*Goal*:
Rewrite the records below, replacing "text field" with "input box" and leaving everything else unchanged. Omit the pictures.

··· Records supplied

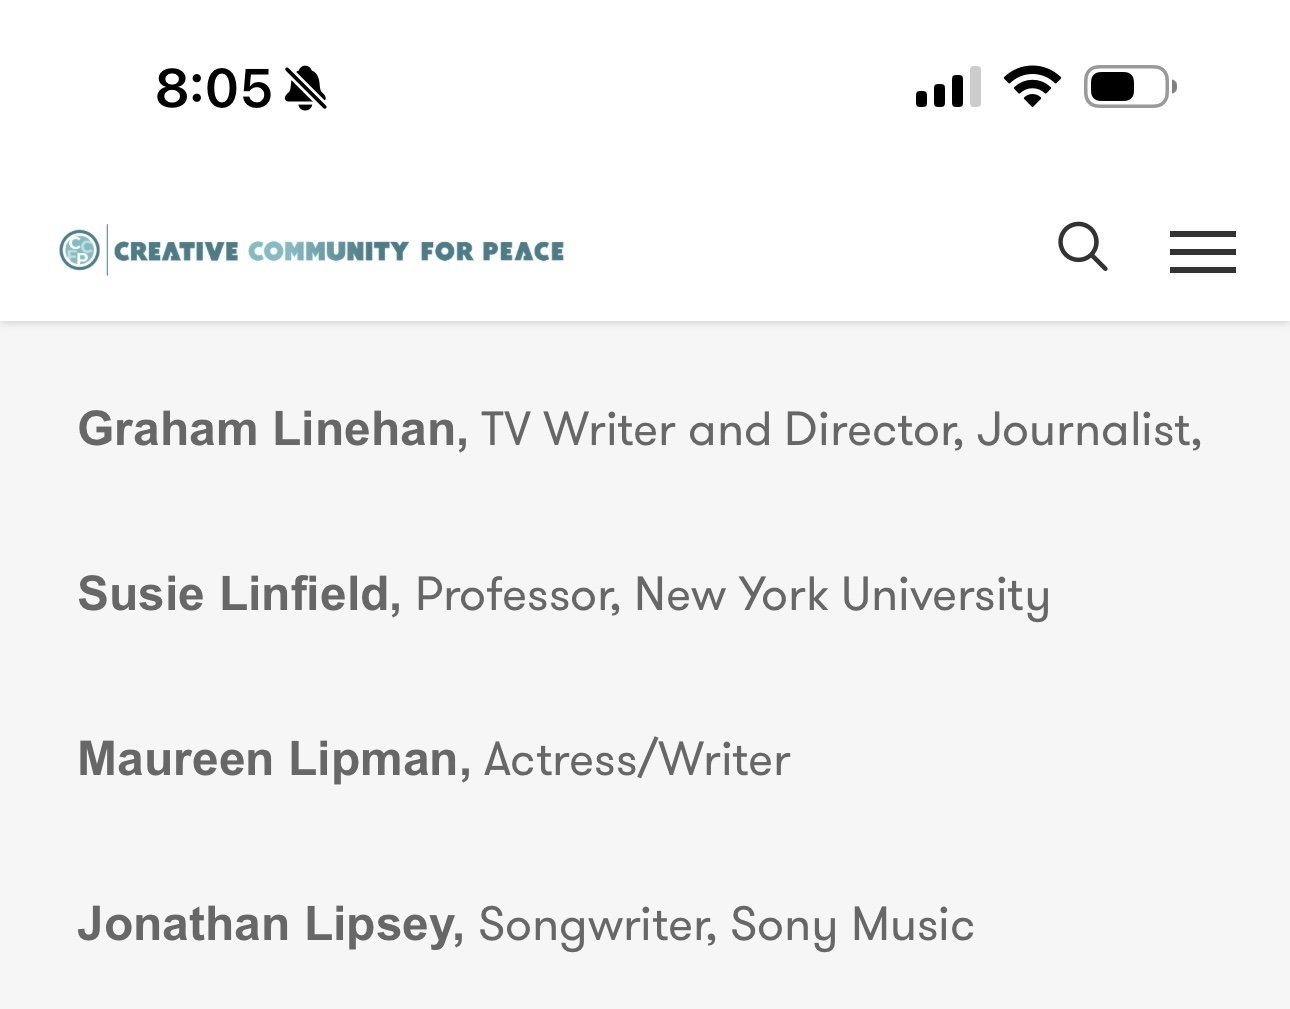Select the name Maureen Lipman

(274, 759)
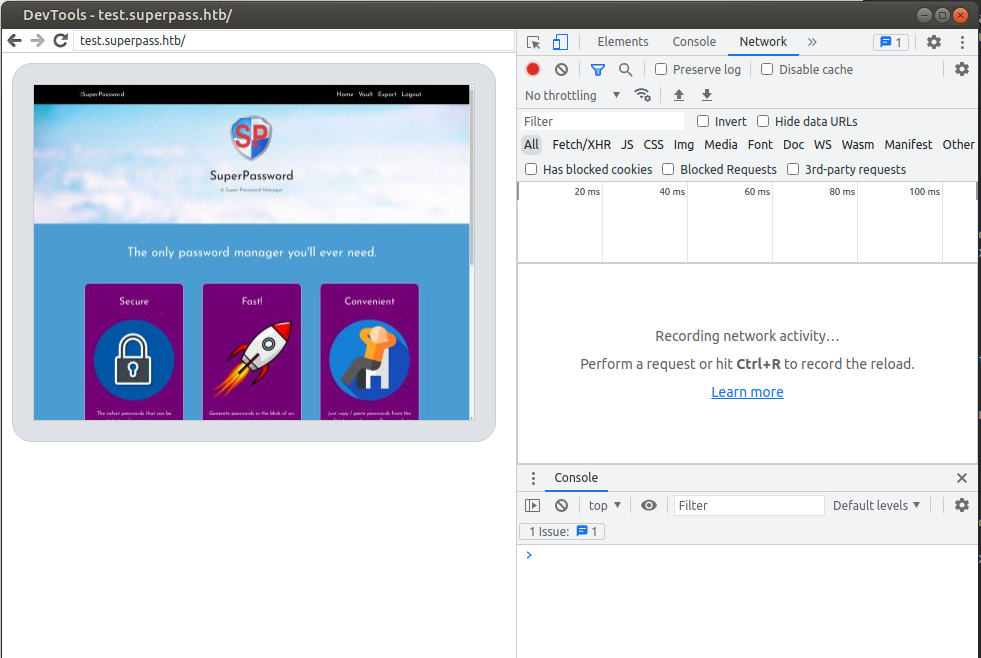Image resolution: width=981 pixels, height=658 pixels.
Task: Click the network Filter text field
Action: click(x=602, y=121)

······

*Solution below*:
Select the name Maureen Lipman

(274, 759)
Image resolution: width=981 pixels, height=658 pixels.
Task: Click the network Filter input box
Action: click(x=602, y=121)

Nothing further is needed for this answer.